→ **Task objective**: Write the next part of the text on high-rise buildings and their isolation from the city, starting after its last sentence.

─── Page extract

A high rise building is generally associated as a tall, singular, concealed, isolated building from the city’s fabric which acts like an island within the city. Mono-functional mega towers which are generally designed by repeating a similar floor plate around a service core, can be currently observed around our cities. These high rise structures stand in complete isolation from their surrounding context creating a physical and social disconnect. In case of vertical mixed use blocks where retail or public functions are combined with private functions like residential or offices, the building form generally takes shape of a tower cum podium typology where the public functions are just restricted to the ground levels while the podium acts as a buffer between the ‘city’ and the ‘building’. (Glaser, 2012) Here the lower floors and upper floors act as two separate worlds, providing no social connection between the two and also lacks to provide social spaces for the people living on the upper levels. This kind of architecture has resulted into the phenomenon of ‘cocooning’. As described by Prof. Paul J. Cloke societies are becoming more insulated and ‘capsular’ where movement via transportation capsules takes place from one enclave or capsule (home, for instance) to another (campus, office, airport, hotel, mall). (Cloke, 2003)

──────
─── Stored data

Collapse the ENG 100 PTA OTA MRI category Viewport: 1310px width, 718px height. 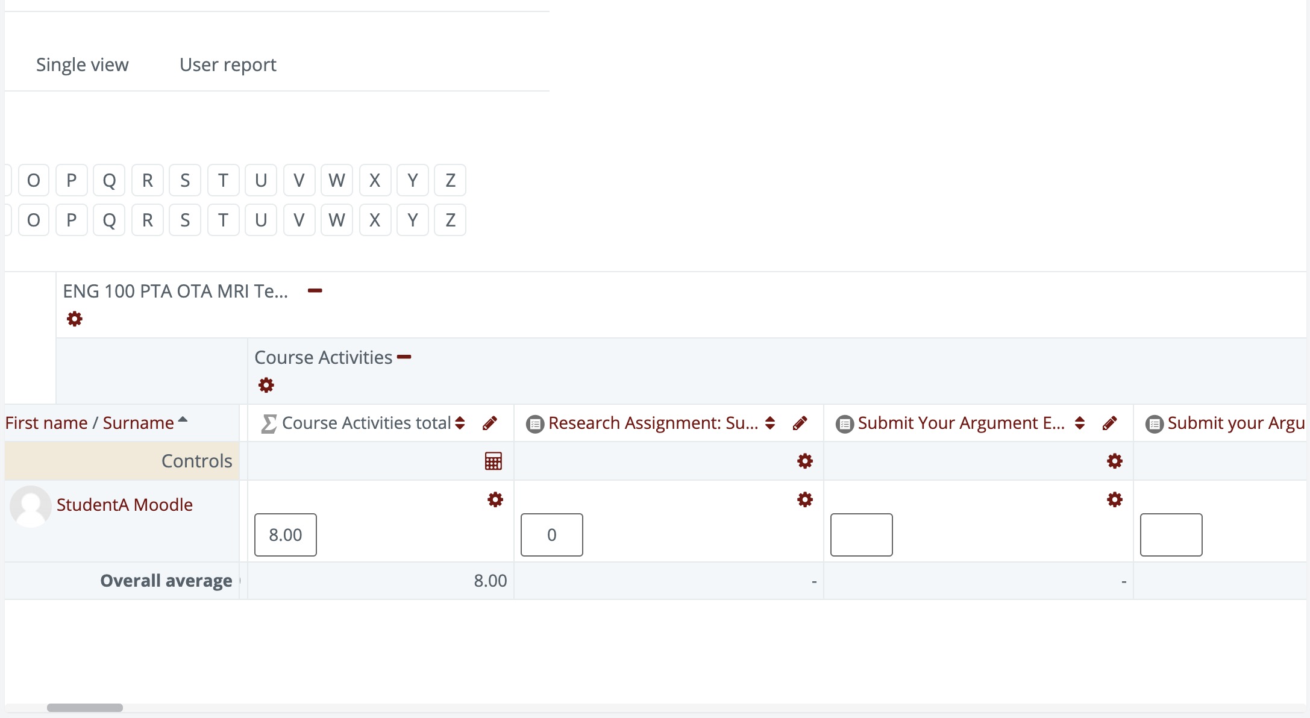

──────

→ **Final result**:
Our society needs architecture, that facilitates meeting with strangers. There is need to rethink and reimagine how can we design these tall buildings which reenergise a sense of community and social coherence and becomes a part of the city. We need to reimagine our cities from a three dimensional perspective to create a vertical hybrid that combines a variety of functions, integrate public and social spaces on upper levels, to create a dynamic and vibrant 24x7 active space where a diverse user group can live, work, play in an integrated environment. The high rise buildings need to be designed to provide similar quality of urban spaces that are found at the ground level, varying in type and scale, to create ‘places in the sky’ that make high rise living desirable.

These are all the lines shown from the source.